DESCRIPTION OF THE TASK |
Extract from the entries below, exactly as given, only the lines from the line containing "Given: Click the Totalizable info icon" to the line containing "Image resolution: width=690", both lines included.

PROVIDED DATA |
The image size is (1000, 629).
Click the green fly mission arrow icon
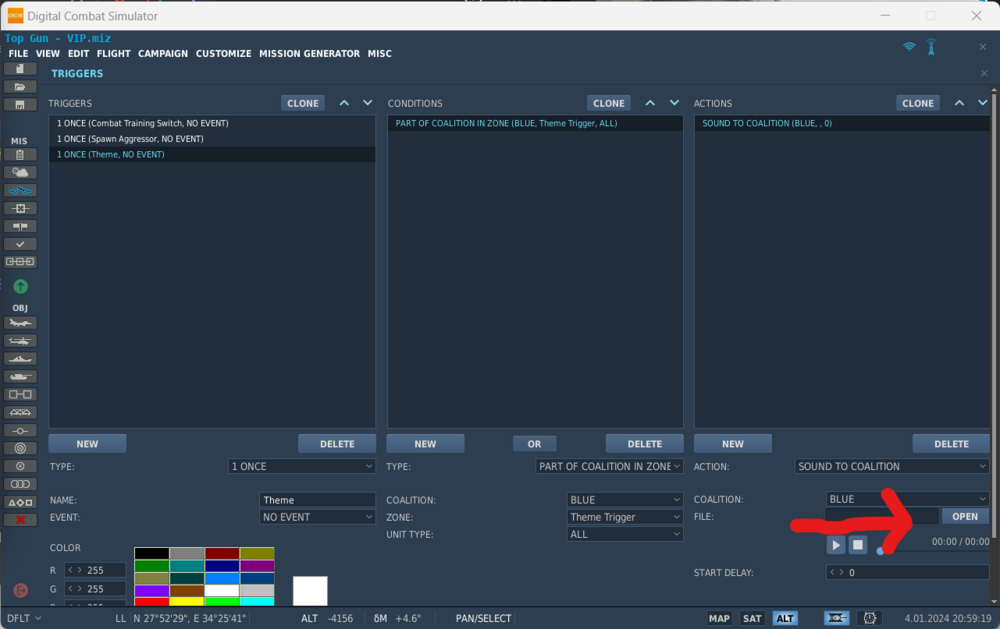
==
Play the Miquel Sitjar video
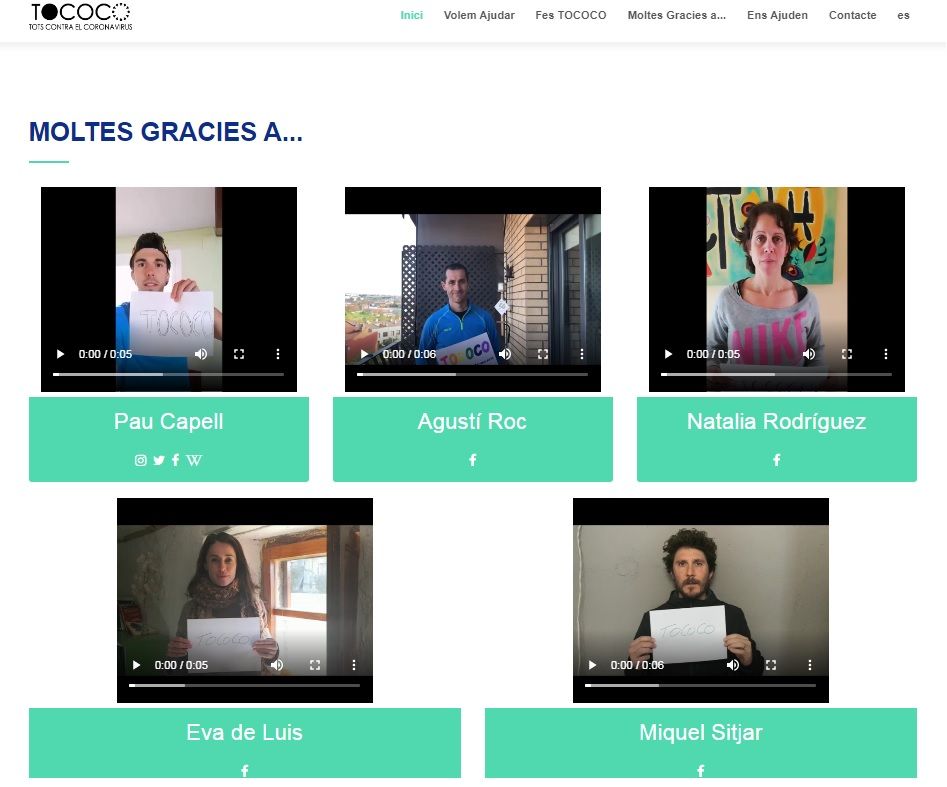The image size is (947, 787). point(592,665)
--
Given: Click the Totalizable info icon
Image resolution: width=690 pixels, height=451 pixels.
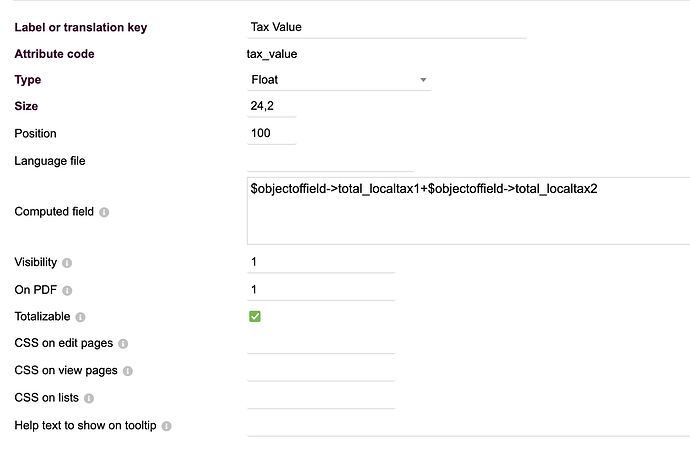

RESULT |
Given: Click the Totalizable info icon
Image resolution: width=690 pixels, height=451 pixels.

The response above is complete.